Photo by Marie L. Schroeder
They each suck down a breath drop container full of high-powered LSD, and proceed to run around the hotel room - jumping on the beds and hanging from a luggage cart they had rode in on. The two and a half-hour ride from upstate New York to Amherst, Massachusetts, has obviously left Cosmic, Stephen and Ashbury restless as the three freaks along with Rosalie, Peter and I prepare to head over to the Mullins Center on the University of Massachusetts campus to witness the newest Dead-oriented band, Furthur.
I had had the pleasure of catching the band during its first performance on the East Coast, when they visited New York City's Hammerstein Ballroom in early December. However, my friends, my fellow freaks, surprisingly enough had not caught any of the shows during the group's five concert mini-tour. Instead this would be their first encounter with the band that has taken the Dead-community by storm since original Grateful Dead members, Bob Weir and Phil Lesh, formed the group in September of last year.
We pull ourselves together while Stephen contacts the front desk to ensure that a cab will arrive on time to pick us up and chauffeur us to the show - if we have learned anything from the past it is that a 'responsible Dead Head, is a free Dead Head.' After more than an hour wait, including one incident when our cab was stolen by some selfish bastards who we vow to prank later, we arrive on the UMass campus as our mad cab driver exhaustively explains to us everything from how the school was forced to close down the top two floors of the library because the building was not built to withstand the weight of the books to the campuses new multi-million dollar sports complex which he believes some of the female students need to visit more often.
While we entertain the mad cabby's self-indulgent rant, we finally find ourselves in front of the Mullins Center where we quickly exit to a swarm of Heads who flood the streets and sidewalks in front of the venue.
We make our way to the entrance of the venue only to find some overweight puppet with a blow horn, shouting instructions to ticket holders while we mingle around the weird in the frigid cold temperatures waiting to be let in. Eventually we gain access to the venue, but it's not until after the powers at be have made the mistake of attempting to control the community and who entered the venue for more than an hour - a big mistake at a Dead show as everyone knows the only way to control the scene is to not attempt to control it at all.

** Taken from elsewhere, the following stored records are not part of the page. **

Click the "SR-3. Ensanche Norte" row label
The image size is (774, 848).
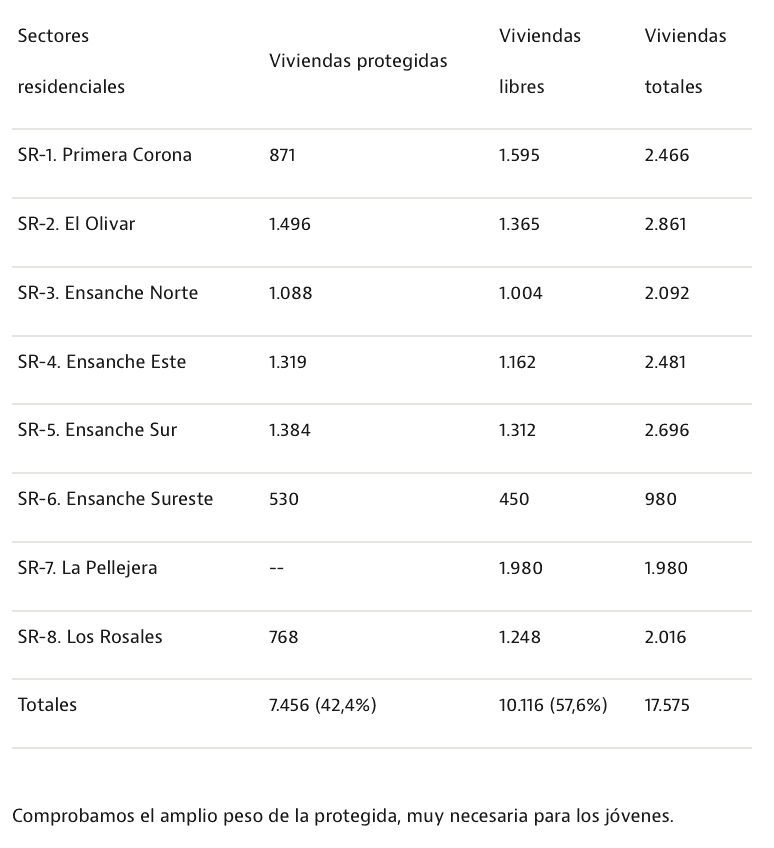click(x=108, y=293)
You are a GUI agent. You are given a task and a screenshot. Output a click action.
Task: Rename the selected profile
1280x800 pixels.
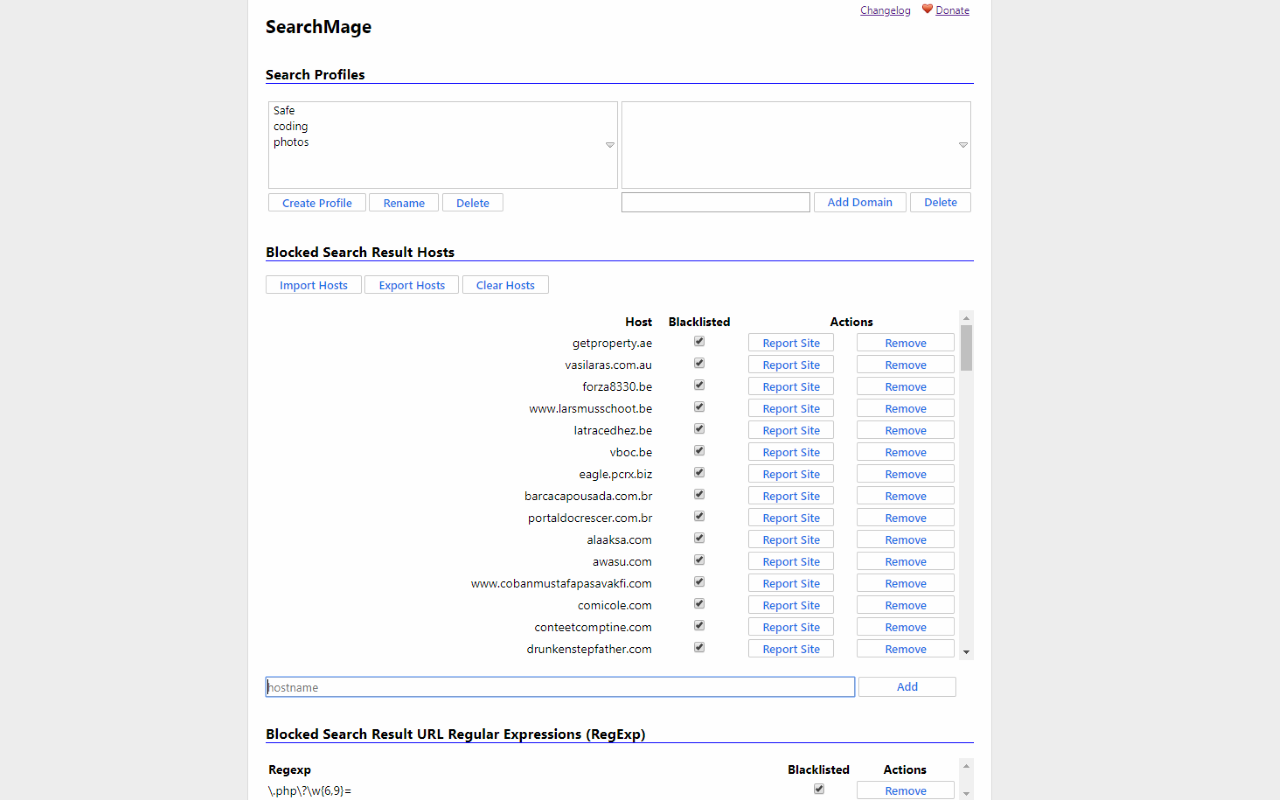click(403, 202)
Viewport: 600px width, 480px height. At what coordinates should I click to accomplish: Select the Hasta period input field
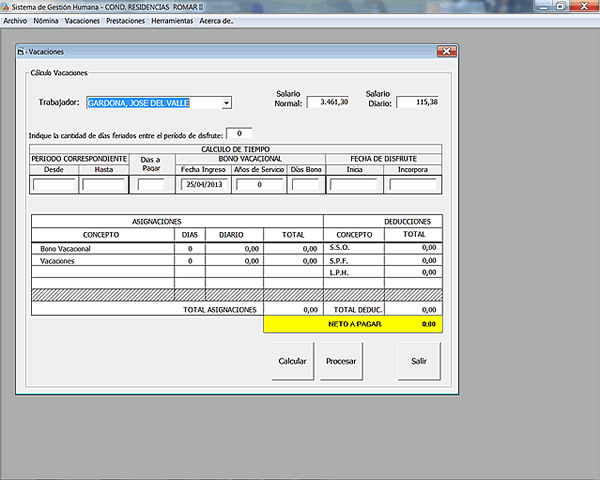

The six of us join forces and march to the front of the line, through the front doors and past security without a trace. I can hear the band has already begun the show as the high-energy harmony of the Buddy Holly classic "Not Fade Away" comes echoing through the corridor. We find a section where some fellow Heads we know from Massachusetts have gathered and squeeze ourselves into the row as the band proceeds with the fan favorite, "Althea". While the boys jam in and out of the first two songs, they take a more structured approach to the remainder of the first set as Bobby throws down one of his dark, "New Minglewood Blues"; John Kadlecik adds his Jerry-esque vocals to the classic sing-alongs', "Dire Wolf" and "Brown Eyed Women"; the two combine for a dawdling rendition of the Robert Hunter self-proclaimed classic, "Friend of the Devil"; a jammed-out, high energy "Cassidy" ensues; and eventually close the first set with another well-known sing-along, "Casey Jones".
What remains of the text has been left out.